### Фрагмент для чтения

........

— Сейчас очень модно говорить о Донбассе, но вы почти не принимаете участие в публичных дискуссиях или делаете это осторожно. Почему?
Любовь Михайлова Мне действительно больше хочется молчать, нежели говорить. О Донбассе говорят столько людей, которые не имеют к нему отношения, что любая попытка что-то сказать просто утонет. Хотя здесь вопрос не в том, кто хочет сказать, а в том, кто хочет слушать. Волна разговоров о Донбассе идет накатом, но слушателей нет. Возможно, сейчас нам нужно просто перестать строить границы, разделяя людей Донбасса, Херсонщины, Буковины, Волыни. Потому что у всех одна проблема — нищета и отсутствие равных возможностей к образованию.
Самое важное, что я могу сказать, это то, что мы — люди из Донбасса — украинцы. Мы хотим, чтоб наша земля там была украинской. Мы не знаем, как это сделать, но делаем всё возможное. Поэтому сейчас мы находимся в изоляции относительно политики центрального правительства Украины. Я считаю абсолютным геноцидом по отношению к украинцам решение Президента и Национального банка о блокировании счетов на Донбассе. Есть компании, которые уже не работают, но платят людям деньги, пытаясь поддержать сотрудников. И люди, которые находятся в зоне АТО не могут получить деньги — свой шанс на выживание. И эти ресурсы даже не являются государственными. Поэтому когда президент говорит, что у нас не может быть голодомора, я задумываюсь, а может, он не знает? Как моя бабушка говорила: «Сталин хороший, ему просто ничего не рассказывали». Я не хочу много говорить. Потому что с одной стороны ведется вся эта интеллектуальная дискуссия, а с другой — люди, находящиеся на грани выживания. Мы все в ответе за то, что происходит там. У нас был шанс и возможности этого не допустить.
Но несмотря на то, что действия нынешнего Президента мы считаем неправильными, мы живем в демократическом обществе и понимаем, что он и его правительство были выбраны народом. Для нас была надежда, что эти люди пришли с тем, чтобы решить проблему Донбасса как Украины. Но в результате — Донбасс отрезается и нам остаётся только вера, что мы всегда останемся украинцами.
— Полгода назад вы перевезли команду ИЗОЛЯЦИИ в Киев, помогаете многим другим людям из Донбасса. Не чувствуют ли эти люди себя в изоляции здесь?
— Переехали те люди, которые могли себе это позволить, либо те, кто никак не мог себя ассоциировать с доминирующей там средой. То есть, это осуществилось благодаря материальным возможностям либо интеллектуальным потребностям. Я думаю, что для многих это будет к лучшему.
Куда бы ты ни шел, ты везде встречаешь людей из Донбасса: кто-то уехал десять лет назад, кто-то четыре года назад — все они каким-то образом нашли свою дорогу, поскольку хотели действий и перемен. Сейчас огромное число людей оттуда выброшено и проблема в том, что это Украина не может ассимилировать их, а не наоборот. Потому что все штампы идут из центрально правительства, моду на ДОНКУЛЬТ задаёт тоже оно. Сегодня оно решает сделать Донбасс отдельной зоной — все соглашаются; завтра зоны отменят — тоже хорошо. И нынешняя политика правительства относительно Донбасса является абсолютно провальной.

........

### Исходные данные
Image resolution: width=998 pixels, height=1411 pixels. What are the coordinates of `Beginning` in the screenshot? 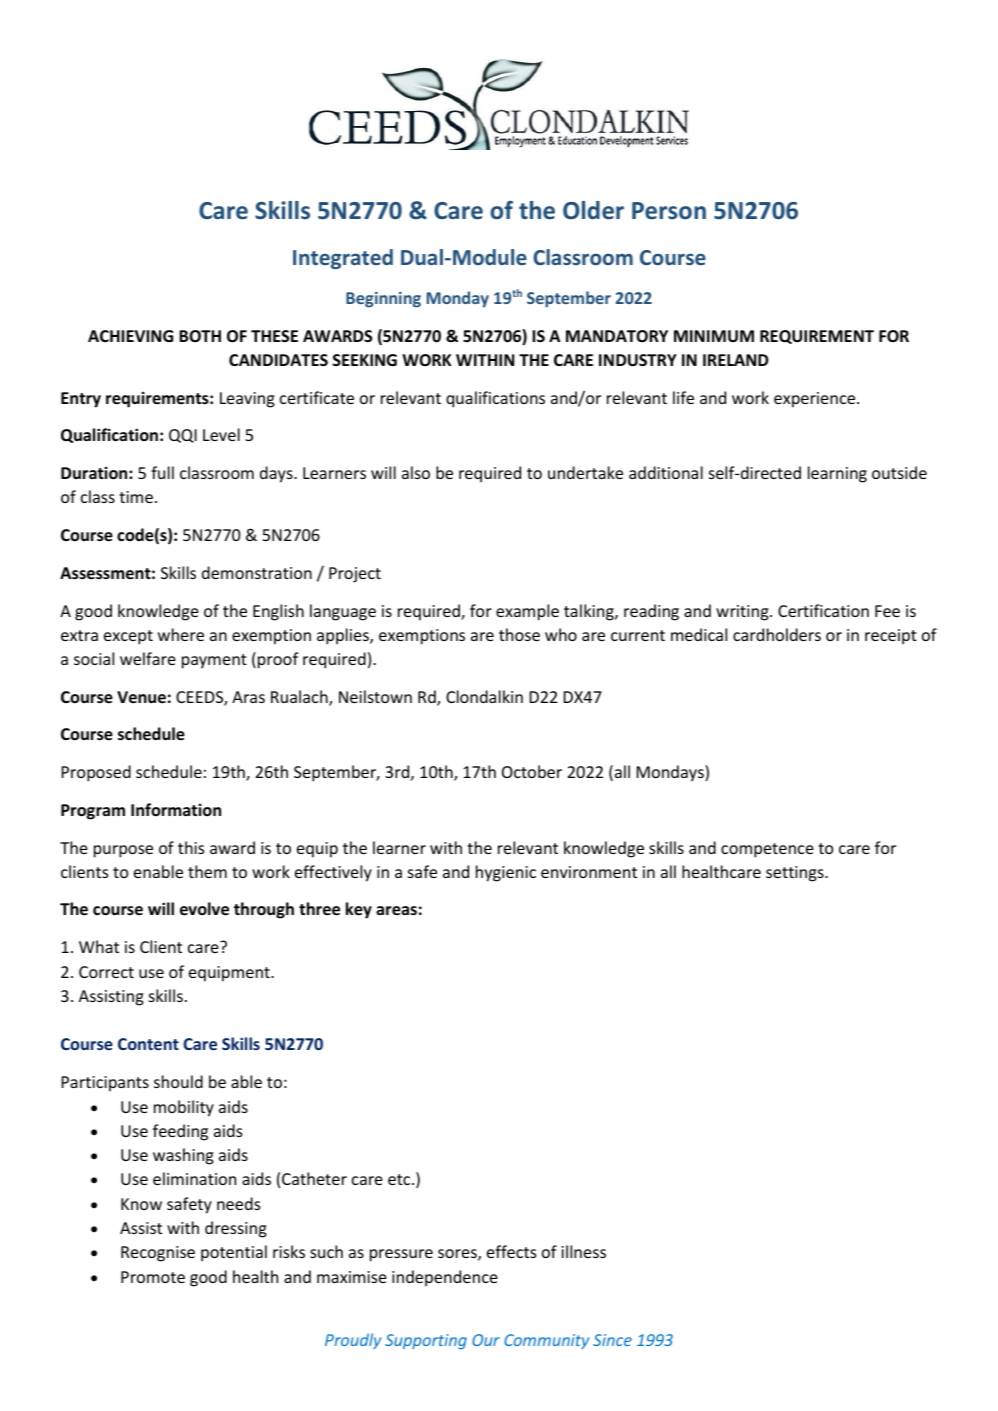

........

### Что нужно сделать
Выведите без изменений часть интервью о Донбассе, начиная со слов «Но несмотря на» и продолжая до слов «всегда останемся украинцами.» включительно.

### Разбор решения
Но несмотря на то, что действия нынешнего Президента мы считаем неправильными, мы живем в демократическом обществе и понимаем, что он и его правительство были выбраны народом. Для нас была надежда, что эти люди пришли с тем, чтобы решить проблему Донбасса как Украины. Но в результате — Донбасс отрезается и нам остаётся только вера, что мы всегда останемся украинцами.